Tangeretin Inhibits Oxidative Stress and Inflammation via Upregulating Nrf-2 Signaling Pathway in Collagen-Induced Arthritic Rats

Background/Aims: Tangeretin (TAN), a major phytochemical in tangerine peels and an important Chinese herb, has multiple biological properties, especially antioxidative and anti-inflammatory effects. However, the mechanisms remain unclear. Based on these findings, the aim of the present study was to assess the antioxidant and anti-inflammatory properties of TAN in bovine type II collagen-induced arthritis rats. Methods: TAN (50 mg/kg) was given orally once daily for 14 days.
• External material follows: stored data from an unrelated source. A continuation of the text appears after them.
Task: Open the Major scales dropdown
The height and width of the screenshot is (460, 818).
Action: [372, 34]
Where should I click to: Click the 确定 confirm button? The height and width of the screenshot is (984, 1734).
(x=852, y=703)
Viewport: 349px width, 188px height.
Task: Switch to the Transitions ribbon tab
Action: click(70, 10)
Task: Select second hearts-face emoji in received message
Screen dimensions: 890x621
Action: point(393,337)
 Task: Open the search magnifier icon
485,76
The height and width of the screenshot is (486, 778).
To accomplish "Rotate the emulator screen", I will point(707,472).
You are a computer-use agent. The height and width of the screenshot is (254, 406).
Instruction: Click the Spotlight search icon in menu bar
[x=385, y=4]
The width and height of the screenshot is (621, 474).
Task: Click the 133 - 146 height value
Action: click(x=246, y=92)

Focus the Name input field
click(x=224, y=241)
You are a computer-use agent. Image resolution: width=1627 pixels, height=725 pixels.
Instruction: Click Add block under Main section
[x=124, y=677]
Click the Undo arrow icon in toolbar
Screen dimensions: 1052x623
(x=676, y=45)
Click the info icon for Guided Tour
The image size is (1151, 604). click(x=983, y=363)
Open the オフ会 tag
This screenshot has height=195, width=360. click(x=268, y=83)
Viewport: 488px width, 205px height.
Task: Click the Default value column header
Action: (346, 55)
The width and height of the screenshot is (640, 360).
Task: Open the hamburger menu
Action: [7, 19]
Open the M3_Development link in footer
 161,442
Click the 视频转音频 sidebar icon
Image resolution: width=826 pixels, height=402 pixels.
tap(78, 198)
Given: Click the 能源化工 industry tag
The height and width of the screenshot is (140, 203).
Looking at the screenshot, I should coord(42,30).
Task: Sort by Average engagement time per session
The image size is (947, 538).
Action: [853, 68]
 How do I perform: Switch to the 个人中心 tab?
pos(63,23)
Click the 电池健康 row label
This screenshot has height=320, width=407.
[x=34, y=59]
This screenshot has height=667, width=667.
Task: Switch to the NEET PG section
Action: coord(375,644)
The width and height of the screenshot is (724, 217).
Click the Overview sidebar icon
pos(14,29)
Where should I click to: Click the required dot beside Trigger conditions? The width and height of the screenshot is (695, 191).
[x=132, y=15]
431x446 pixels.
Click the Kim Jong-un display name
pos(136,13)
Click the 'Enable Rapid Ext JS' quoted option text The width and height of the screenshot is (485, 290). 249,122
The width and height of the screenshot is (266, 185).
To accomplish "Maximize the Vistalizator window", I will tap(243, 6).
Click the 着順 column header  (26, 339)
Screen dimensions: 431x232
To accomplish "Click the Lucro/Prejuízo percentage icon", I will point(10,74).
The effects of treatment were evaluated by biochemical assay (articular elastase, myeloperoxidase, end products of lipid peroxidation [MDA], antioxidant enzyme, such as superoxide dismutase, catalase, glutathione), nitric oxide, and inflammatory cytokines (interleukin-1 beta [IL-1 beta], IL-10, tumor necrosis factor-alpha [TNF-alpha], interferon-gamma [IFN-gamma], and prostaglandin E2 [PGE2]). The protective effects of TAN against rheumatoid arthritis (RA) were evident from the decrease in arthritis scoring. Furthermore, the Nrf-2 signaling pathway was assessed to illustrate the molecular mechanism. Results: TAN had therapeutic effects on RA by decreasing the oxidative stress damage and regulating inflammatory cytokine expression, including suppression of the accumulation of MDA products, decreasing the IL-1 beta, TNF-alpha, IFN-gamma, and PGE2 levels, enhancing the IL-10 and the activity of antioxidant enzymes, which was through upregulating Nrf-2 signaling pathway. Conclusion: TAN might have potential as a therapeutic agent for the treatment of RA.